Scotsburn is a locality in Victoria, Australia. It is approximately 16 km from Ballarat on the Midland Highway toward Geelong. Its local government areas are the Shire of Moorabool and the City of Ballarat.

==History==
Located at the foot of Mount Buninyong, it was named after the Scott family which settled in the area around 1840. Andrew and Celia Scott, who arrived in Australia in 1839, established a cattle farm of 16000 acre.

After a period of growing potatoes in 1841-42 during poor financial times, in 1843 the Scott family began to run sheep. In addition to their original farm, the Scott family expanded their holdings by acquiring property in Victoria's western district and New South Wales, where some family members relocated to manage sheep stations. Over time, various sections of the original farm were sold to new farmers in the district.

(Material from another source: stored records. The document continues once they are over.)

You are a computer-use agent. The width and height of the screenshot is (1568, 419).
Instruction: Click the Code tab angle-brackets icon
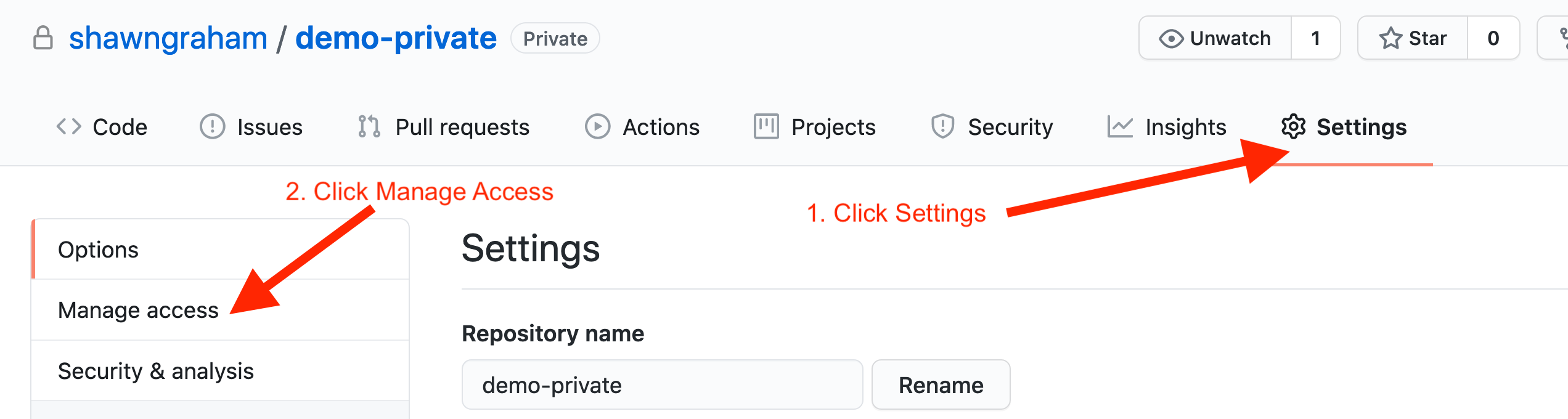(x=69, y=126)
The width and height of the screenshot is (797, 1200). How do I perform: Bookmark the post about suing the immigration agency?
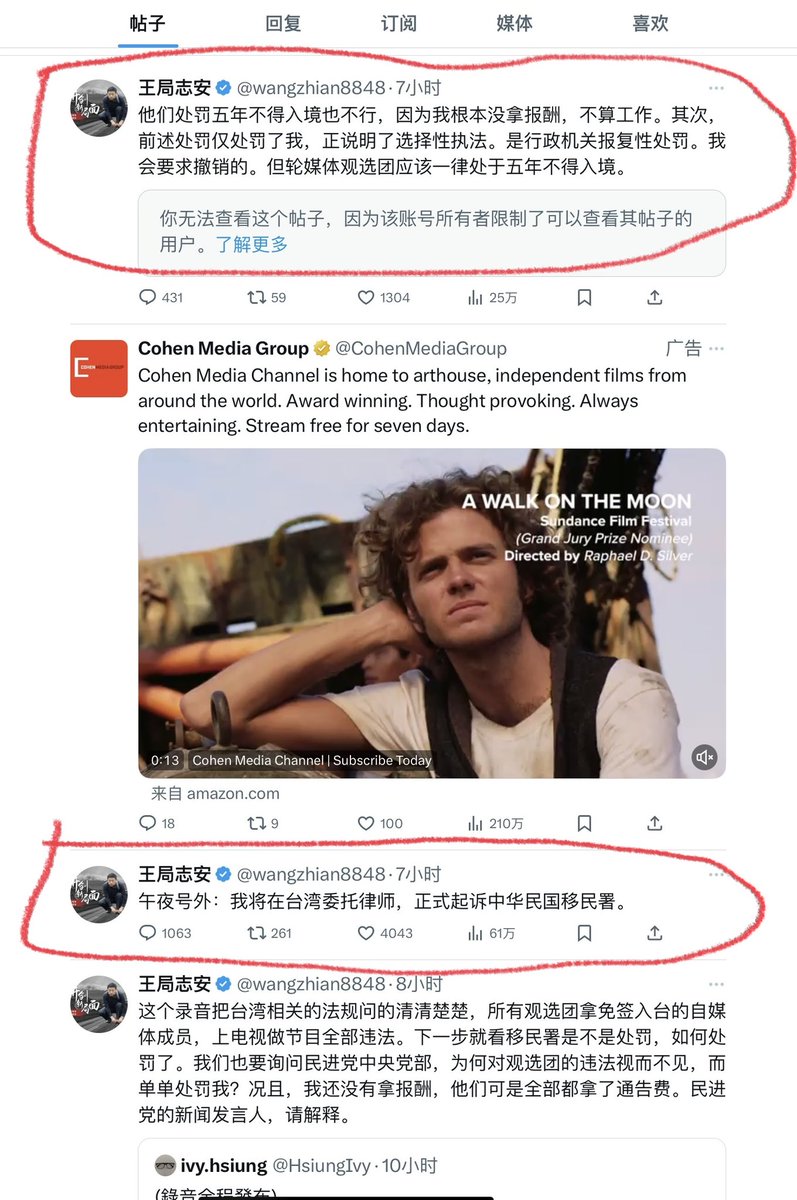click(584, 933)
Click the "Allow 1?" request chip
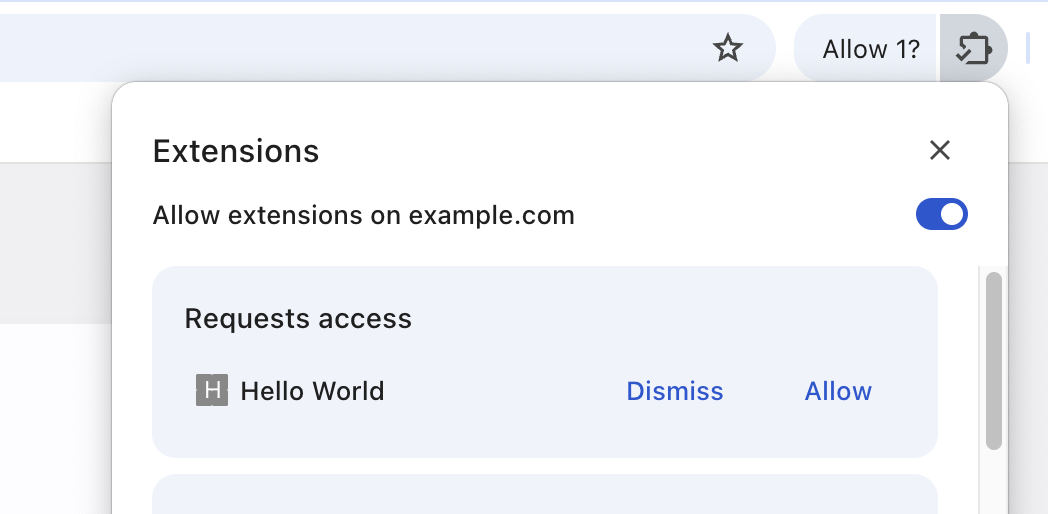Image resolution: width=1048 pixels, height=514 pixels. click(x=870, y=48)
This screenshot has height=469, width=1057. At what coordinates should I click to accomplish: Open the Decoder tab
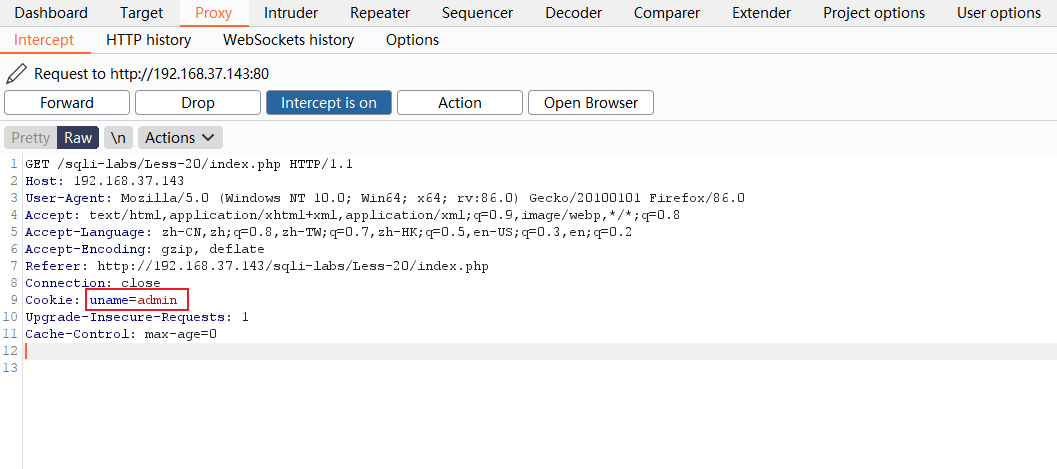pyautogui.click(x=574, y=13)
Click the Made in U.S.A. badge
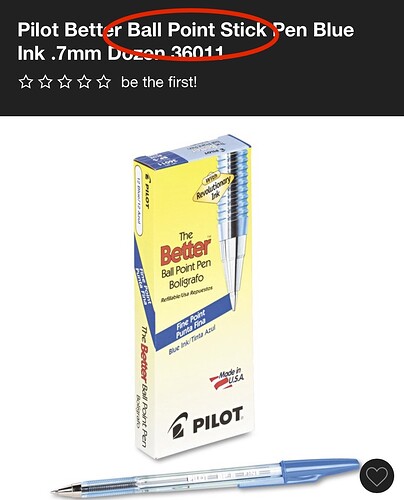The image size is (404, 500). (227, 378)
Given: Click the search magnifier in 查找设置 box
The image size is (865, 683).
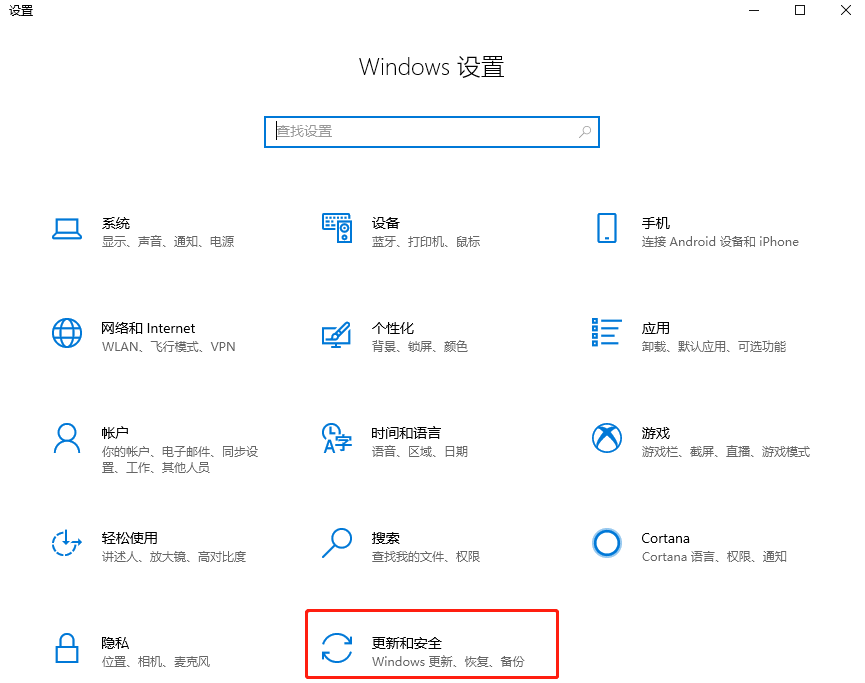Looking at the screenshot, I should click(584, 131).
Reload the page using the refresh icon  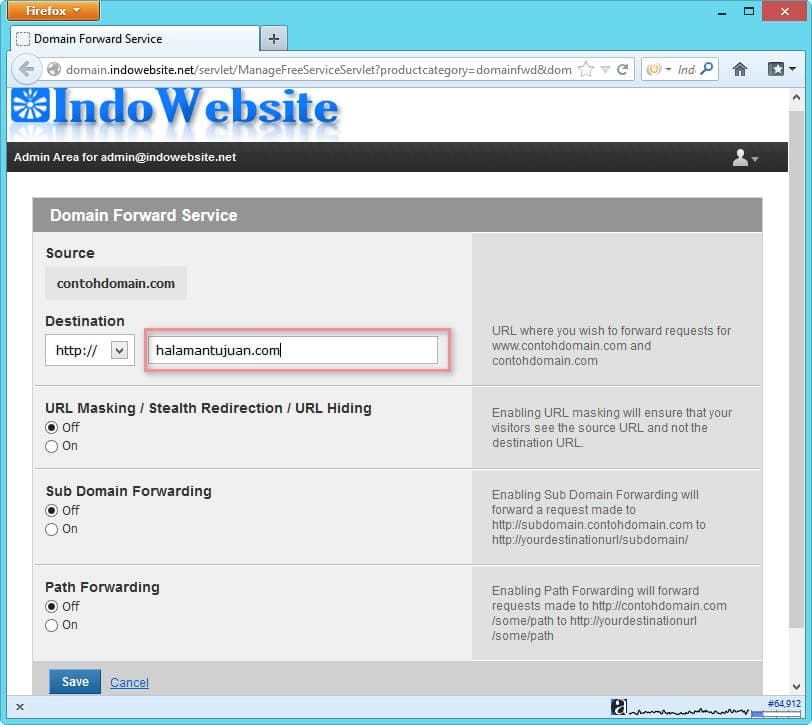pyautogui.click(x=622, y=70)
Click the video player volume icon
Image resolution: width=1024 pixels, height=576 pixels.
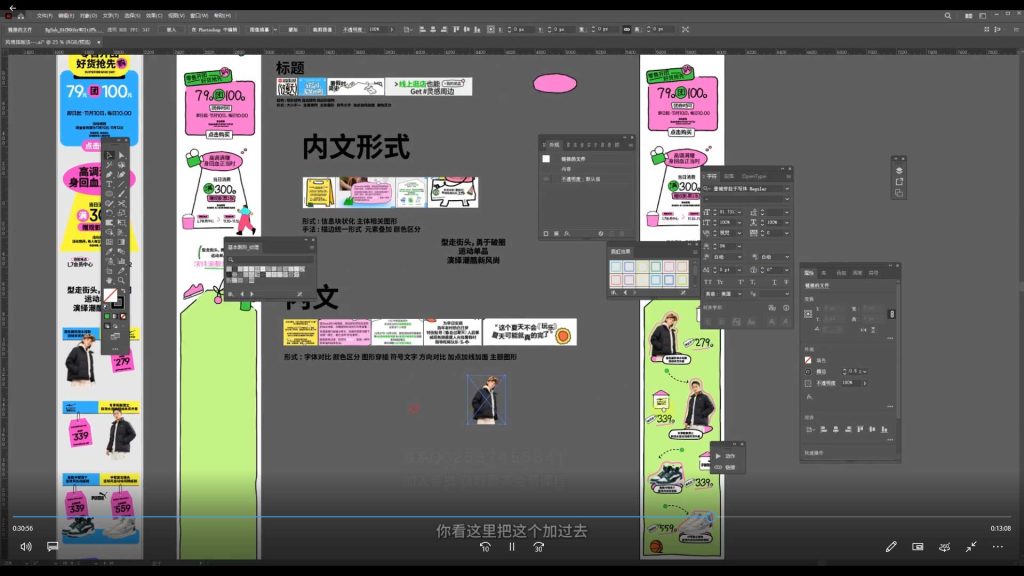click(x=26, y=547)
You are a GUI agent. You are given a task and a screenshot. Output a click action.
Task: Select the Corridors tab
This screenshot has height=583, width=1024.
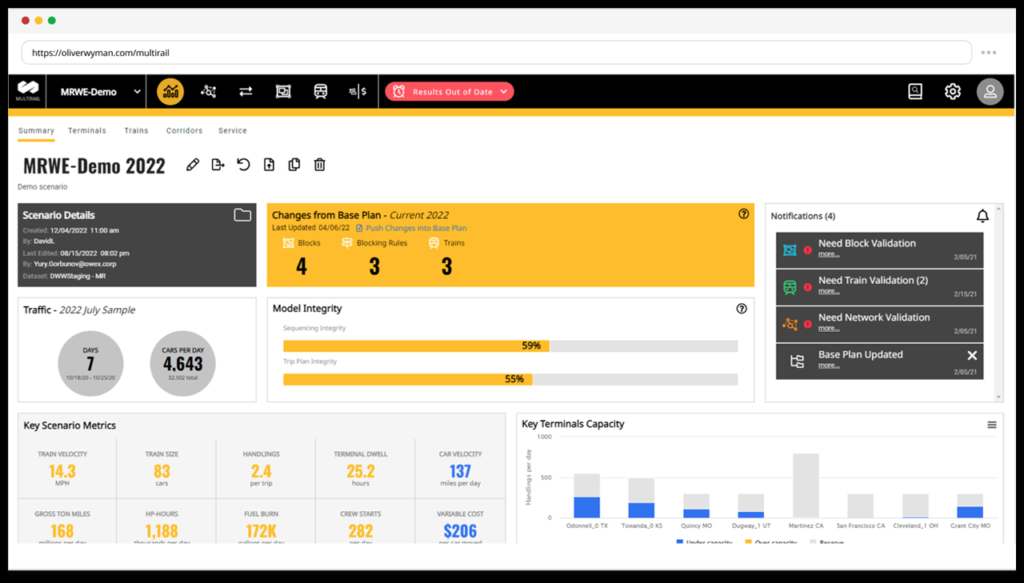pyautogui.click(x=184, y=130)

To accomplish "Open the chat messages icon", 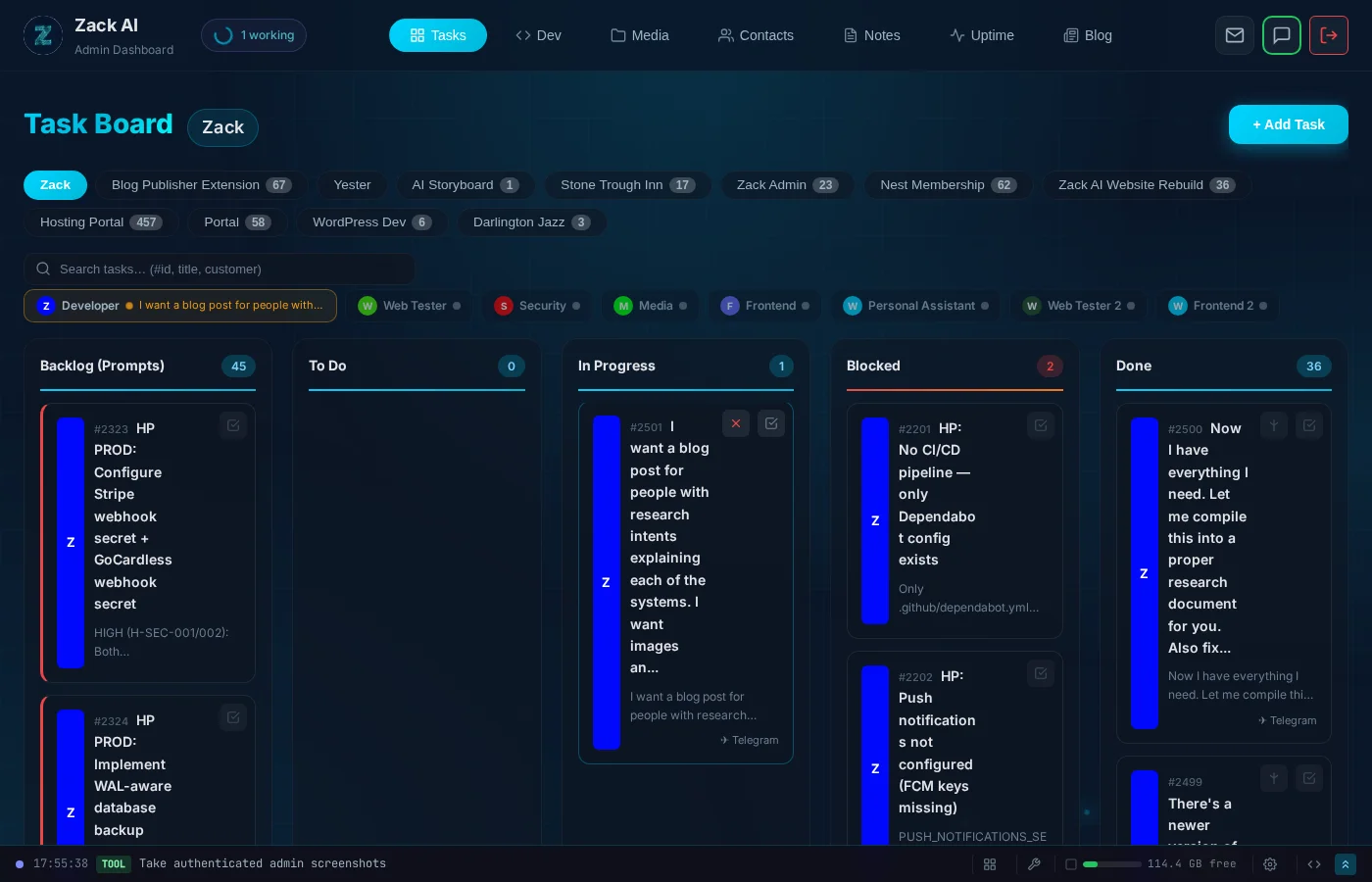I will (x=1282, y=35).
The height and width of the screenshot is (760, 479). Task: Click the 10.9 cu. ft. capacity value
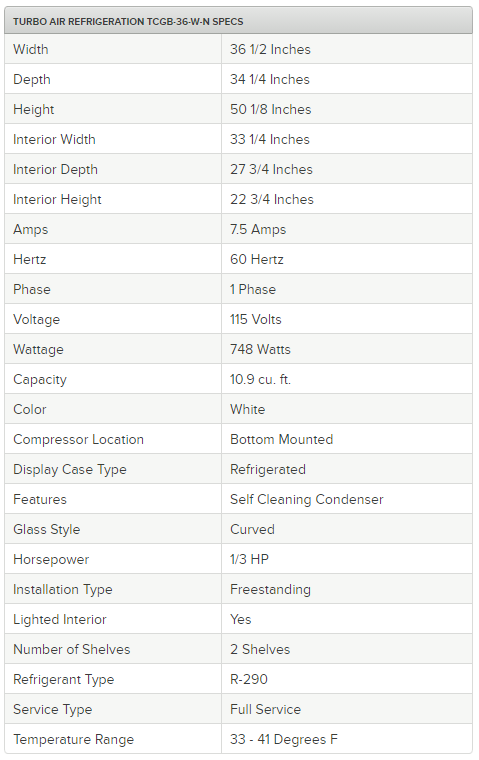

In 1876, the first school was opened, known for a short time as Burnt Hill State School (State School number 2176). Four years later, the school was renamed Scotts Marsh and in 1889, it was again renamed, this time to Scotsburn. The school is now an annexe of Buninyong Primary School.

The post office opened on 9 August 1880 as Scott's Marsh, was renamed Scotsburn in 1889 and closed in 1971.

In 1884, the Scotsburn Union Church was formed, with an acre of land donated by Andrew Scott. The same church structure remains and still holds regular services.

In 1891, the Scotsburn Hall was built, funded by donations and land donated by the Eason family. Since its establishment, it has been utilised by the local primary school, the Scotsburn Tennis Club, and local residents for various functions.

==Recent history==
A bushfire with an extent of 4600 hectares burned through Scotsburn and surrounding areas on 19 and 20 December 2015, killing livestock and pets and destroying at least twelve houses. Relief centres were set up for all evacuated people.